• **RECORDS FOR THE TASK**:
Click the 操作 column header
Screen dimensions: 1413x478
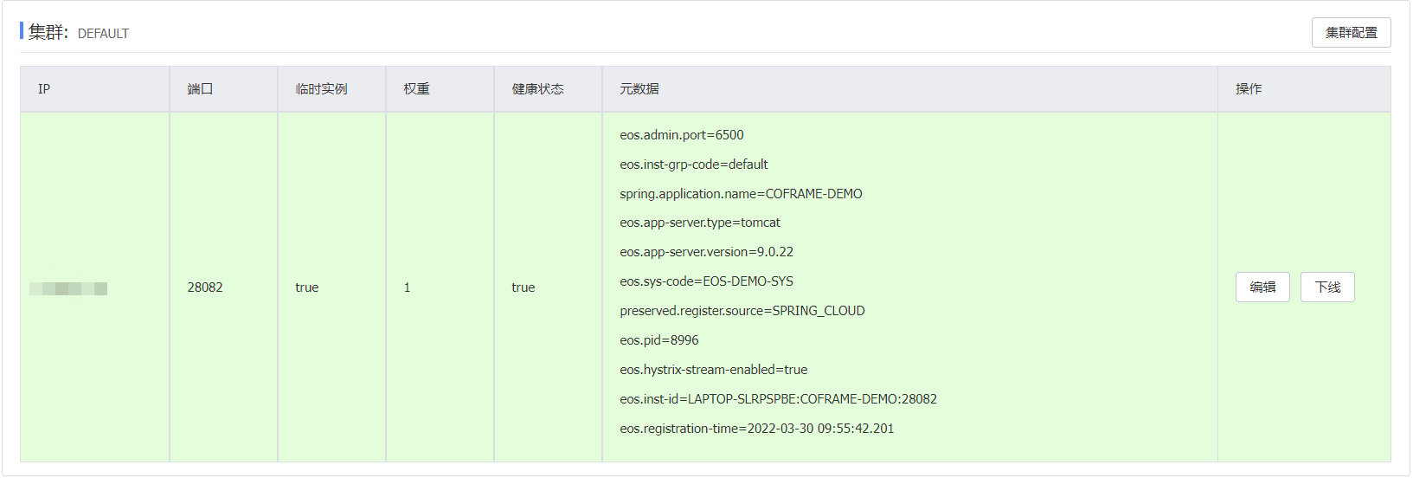[x=1249, y=89]
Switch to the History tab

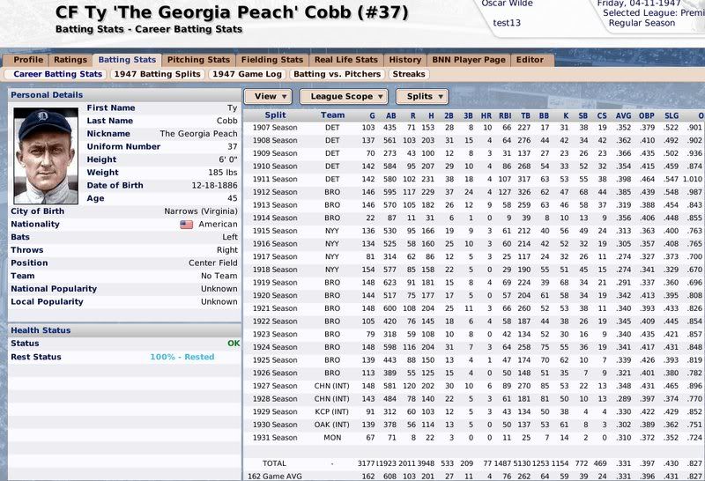405,60
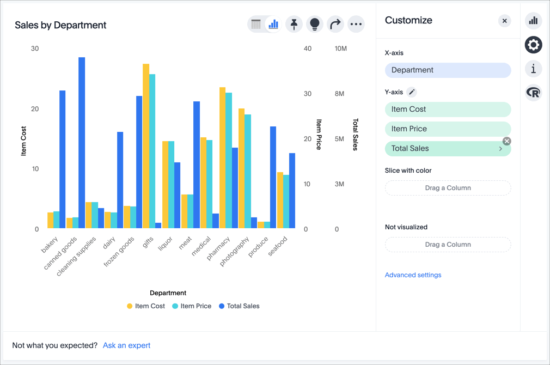Expand Total Sales options with its chevron

(x=500, y=148)
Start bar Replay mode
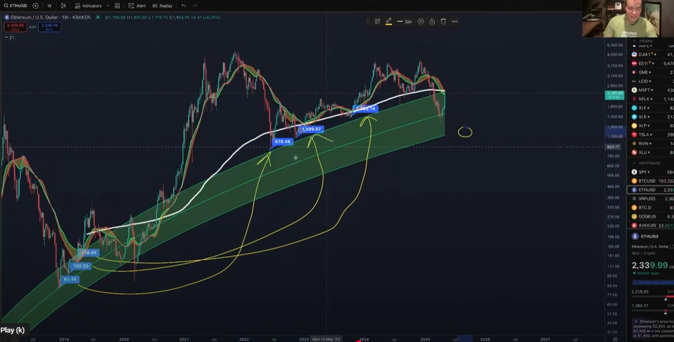Viewport: 674px width, 342px height. (162, 6)
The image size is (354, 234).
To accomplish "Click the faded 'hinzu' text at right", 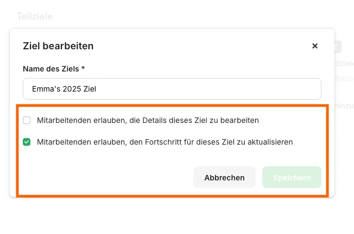I will pos(344,104).
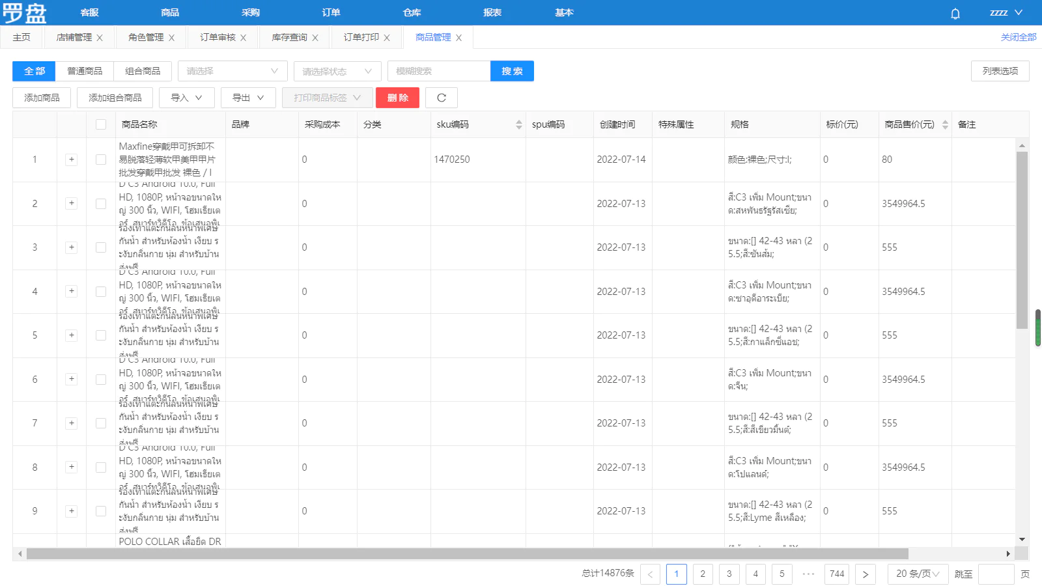Image resolution: width=1042 pixels, height=586 pixels.
Task: Click the refresh icon button
Action: tap(441, 98)
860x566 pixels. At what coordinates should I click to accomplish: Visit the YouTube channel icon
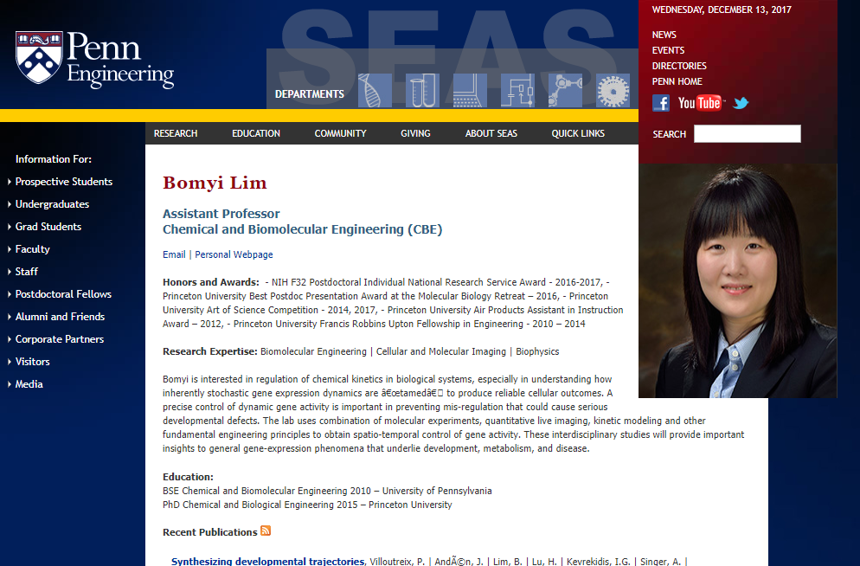pos(699,104)
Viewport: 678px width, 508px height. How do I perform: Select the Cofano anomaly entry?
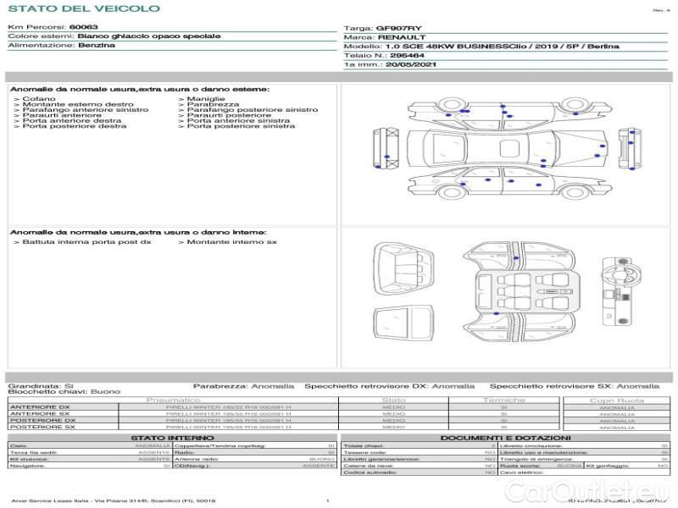click(x=37, y=99)
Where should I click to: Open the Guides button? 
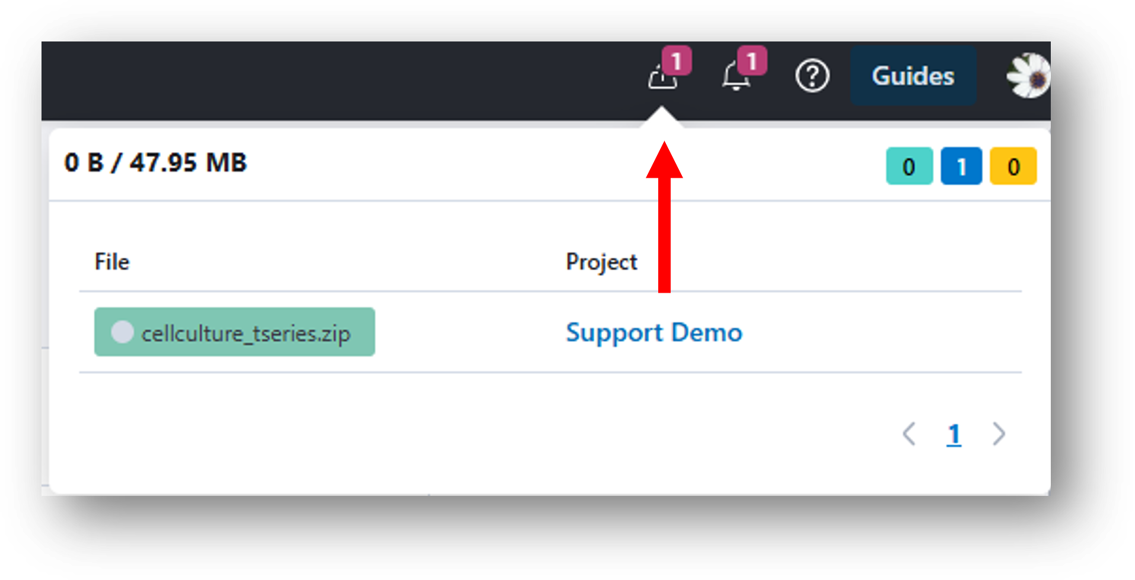913,76
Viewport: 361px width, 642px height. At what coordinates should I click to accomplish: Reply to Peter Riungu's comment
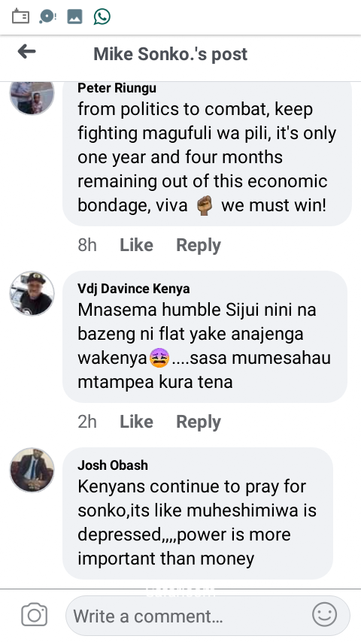[199, 245]
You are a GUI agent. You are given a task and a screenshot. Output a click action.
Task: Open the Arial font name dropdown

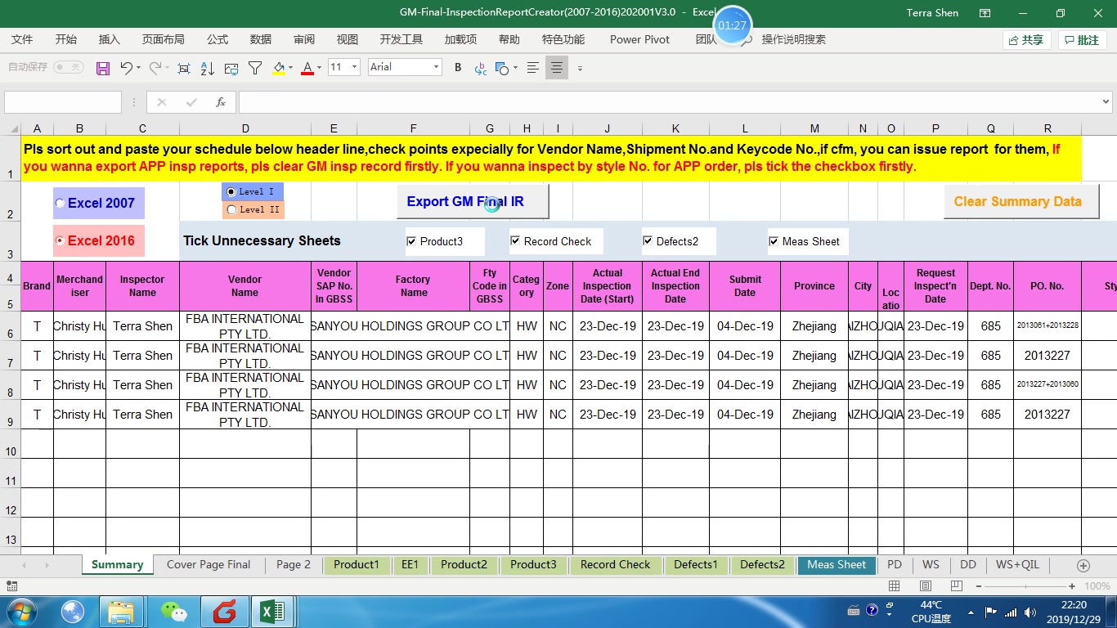[437, 67]
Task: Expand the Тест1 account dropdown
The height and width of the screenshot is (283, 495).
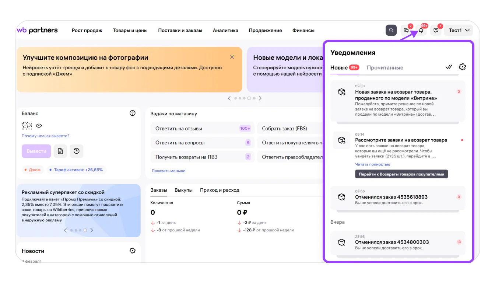Action: [459, 30]
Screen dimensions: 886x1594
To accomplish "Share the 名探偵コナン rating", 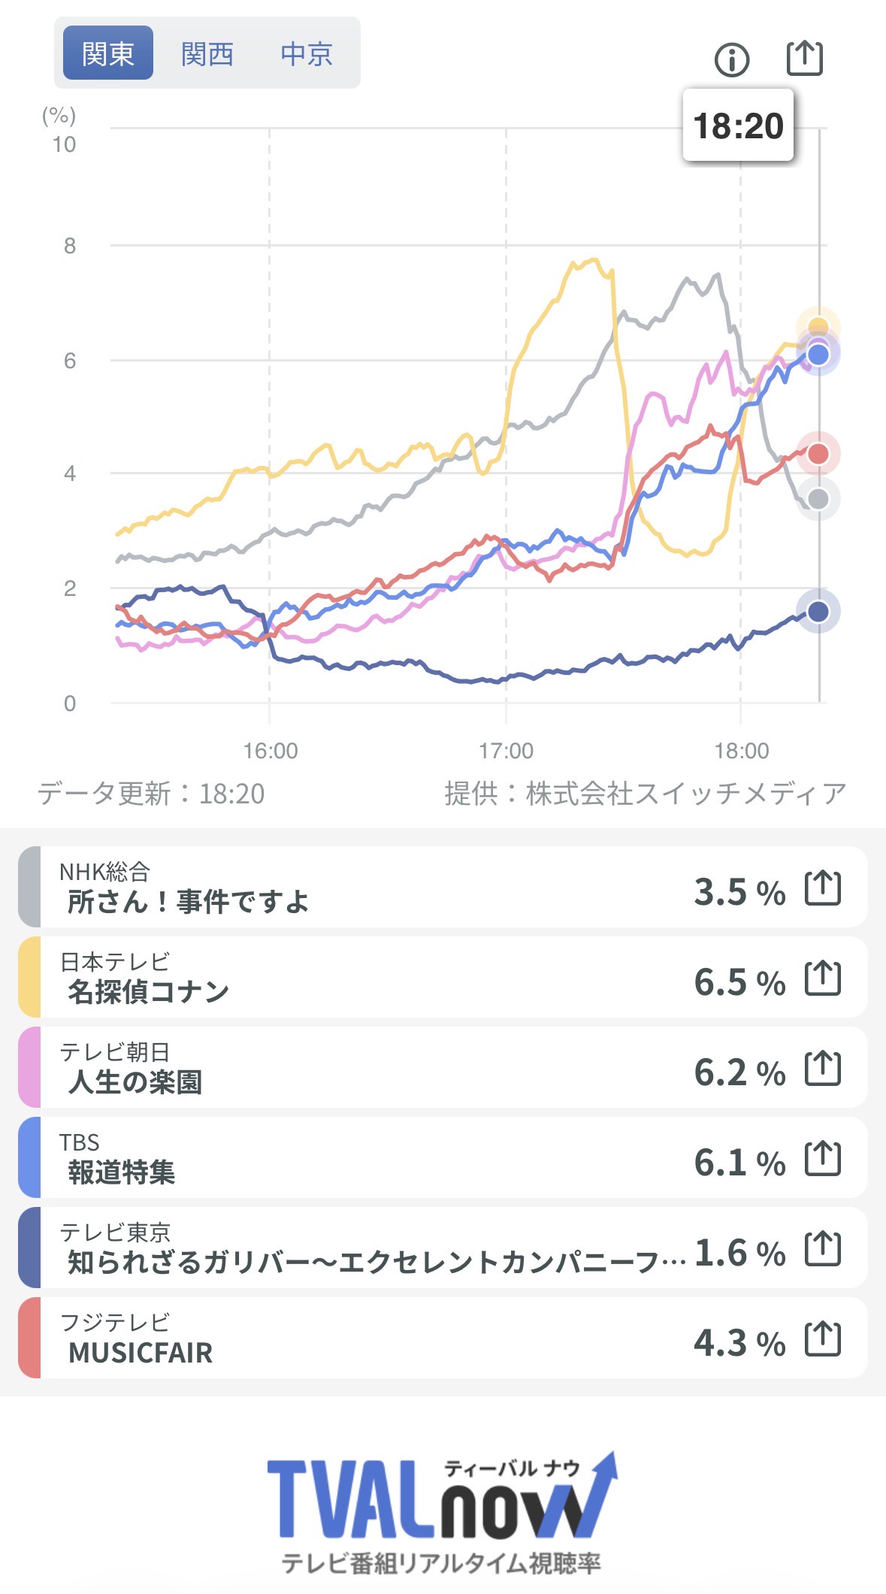I will point(822,978).
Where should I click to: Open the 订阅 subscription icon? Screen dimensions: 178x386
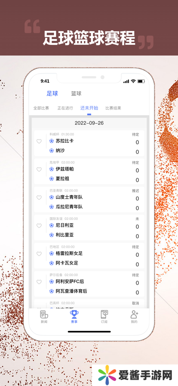point(104,314)
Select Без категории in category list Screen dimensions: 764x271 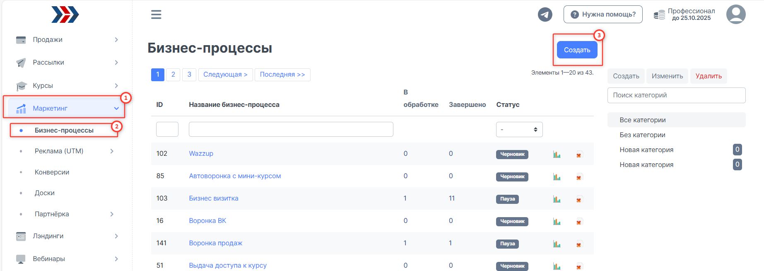642,135
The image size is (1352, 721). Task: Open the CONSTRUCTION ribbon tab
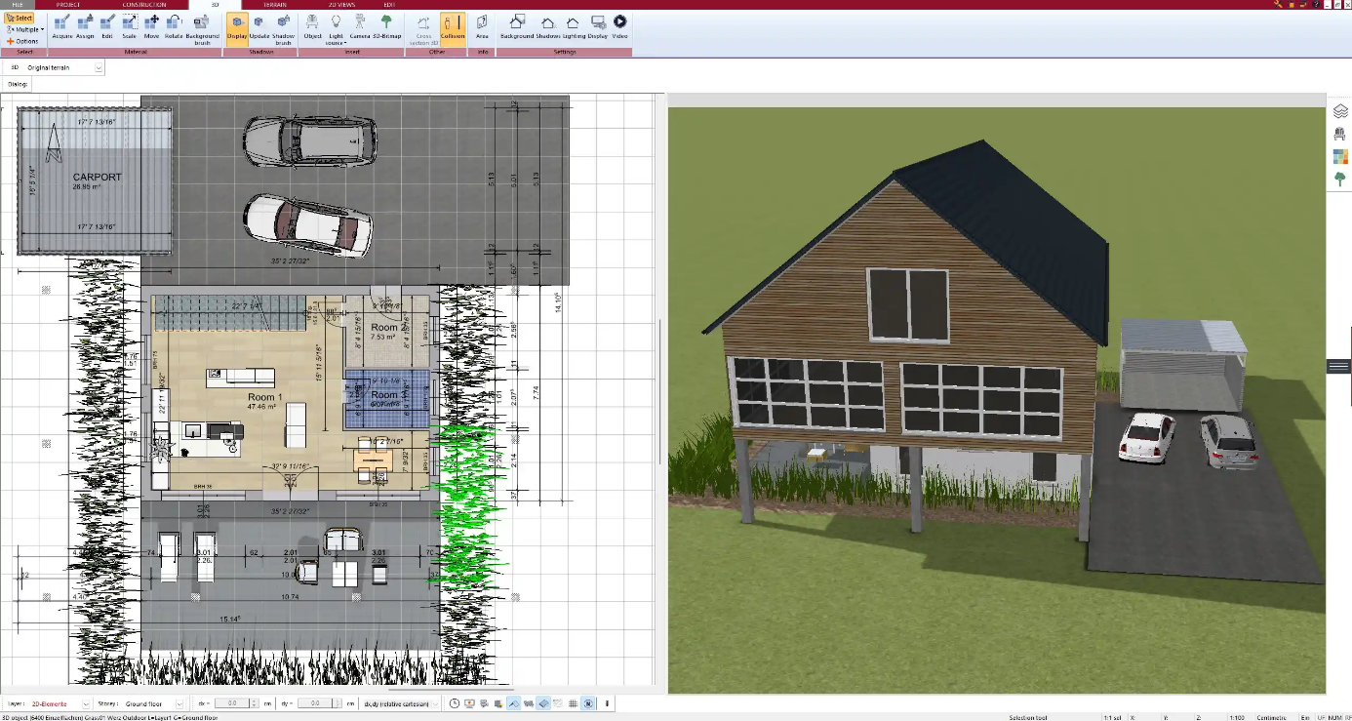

• **ACTIVITY**: Exactly as written, please give again the lines from the beginning of the listing through the line containing "The image size is (354, 234).", inclusive, without any pictures.

• **REPLY**:
Click the 操作 column header
Screen dimensions: 1413x478
[x=1249, y=89]
Switch to the History tab

405,60
Expand Total Sales options with its chevron

(x=500, y=148)
Start bar Replay mode
Viewport: 674px width, 342px height. (162, 6)
The image size is (354, 234).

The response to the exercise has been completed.